Wednesday, 31 May 2017

Joint Oireachtas Committee on Health

National Cancer Registry Board: Chairperson Designate

1:30 pm

Dr. Jerome Coffey:

I agree entirely with the Deputy on palliative care. The hospice movement has been hugely successful here. One of its successes has been finding alternative sources of capital funding to build facilities that were not there beforehand. In terms of funding for the future, a couple of things need to happen. Without betraying confidences, in the cancer strategy there is a recommendation that the cancer control programme in the Department of Health integrate palliative care. There is a HSE palliative care programme and we work very closely with Dr. Karen Ryan, who is the lead physician on that. We need to have palliative care integrated with cancer control programmes in order that we are not neglecting that part of the service and there is no geographical neglect either. In terms of funding, I take the Deputy's point. More staff means more funding. Overall, though, the biggest driver of cost in cancer care is drugs. The cost of cancer drugs is massive. They are more effective than before and have fewer side effects and consequently we want to be able to fund them for our population but that is the biggest element in driving the total cost of cancer. The provision of personnel is important and will happen.
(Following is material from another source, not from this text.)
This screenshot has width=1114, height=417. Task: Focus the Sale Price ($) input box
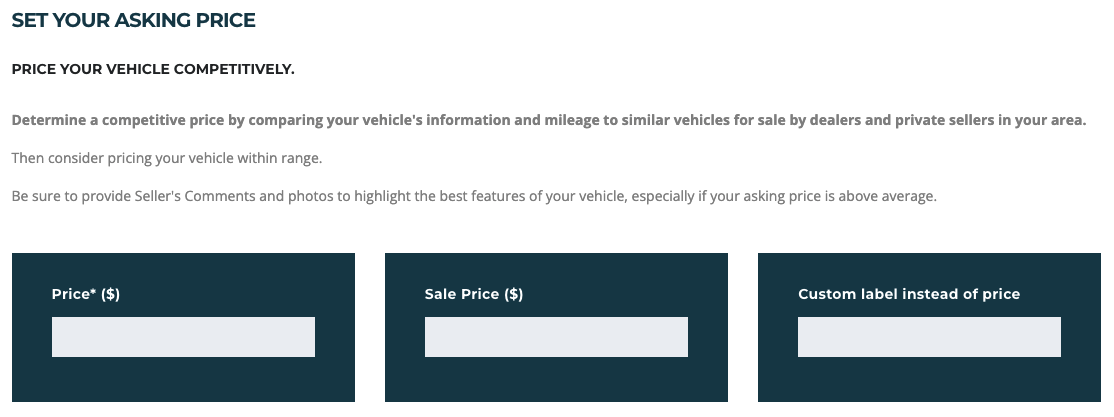tap(556, 337)
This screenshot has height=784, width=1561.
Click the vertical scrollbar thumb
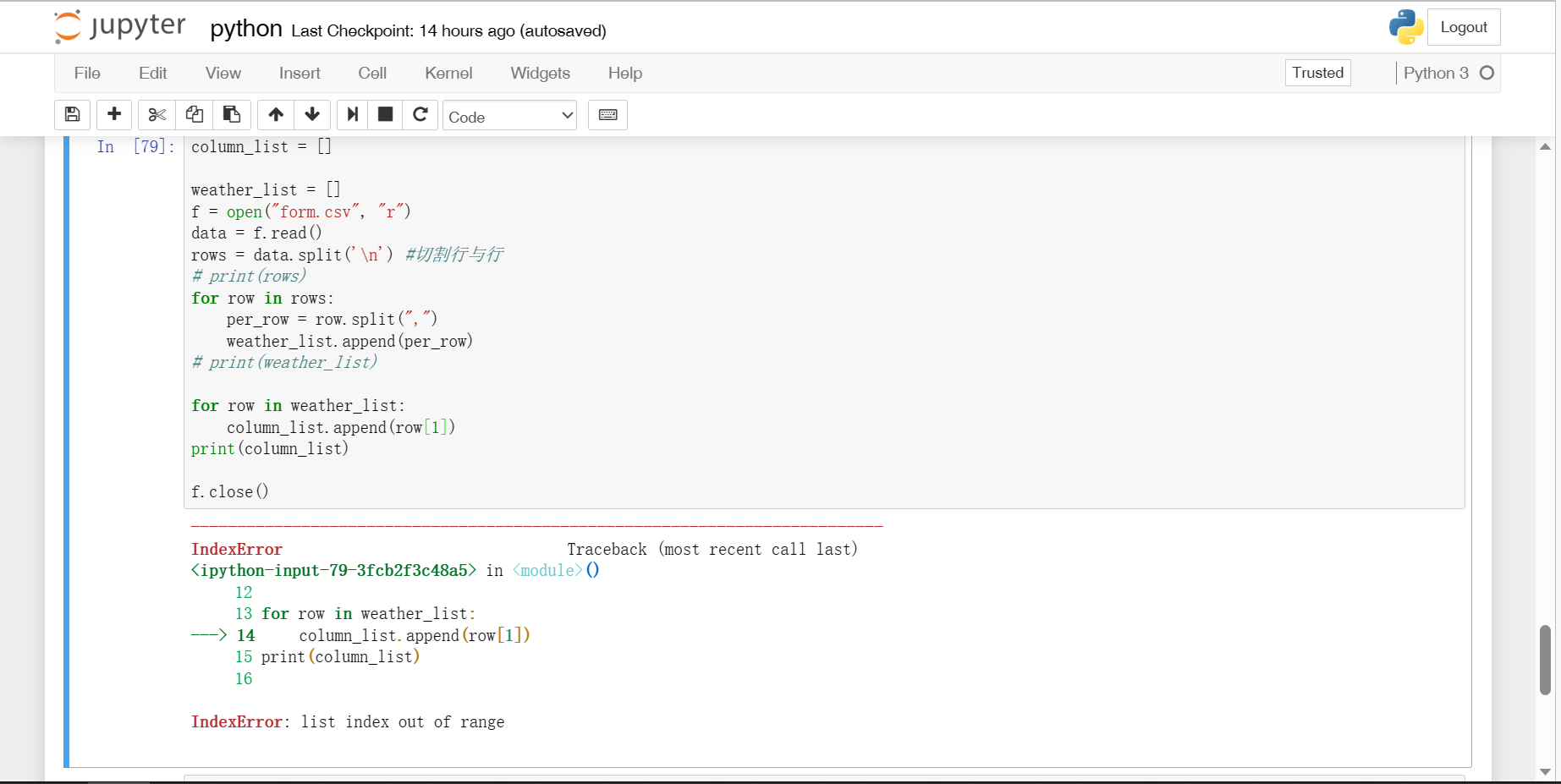1545,660
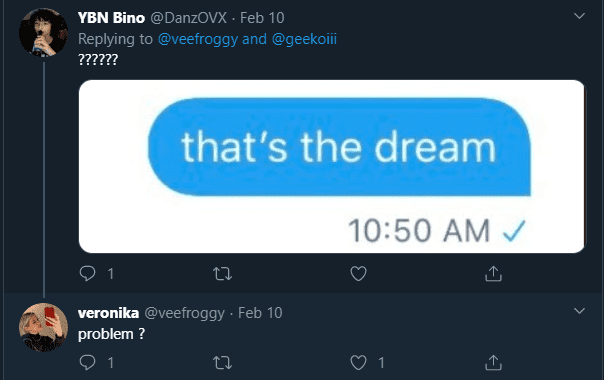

It will not be as difficult to achieve as the funding of cancer drugs over the next 20 years.

On the vaccination point, it is very difficult when one is talking to parents whose child is ill and became so after vaccination. It is also important to say that potential side effects of vaccines are reportable events. There is a data collection process for that. At this point, the scientific evidence and guidelines coming from the European bodies do not link the two. If there was any evidence that added up to a note of caution or precaution, then the cost-benefit of vaccination would be entirely different. Were we to state it is very effective at reducing the risk of various sorts of cancers in the long term but there is a 5%, 10% or 15% chance of permanent side effects from a vaccine given at a very young age, the decision to be made by parents would be very different. Having put all that together, the scientific evidence and guidance is that vaccination is effective. The causative link between the vaccination and the side effect that some children are experiencing has not yet been proven. If that were to change there would be absolute urgency to change the policy. Until that point, the cost-benefit is still in favour of vaccination.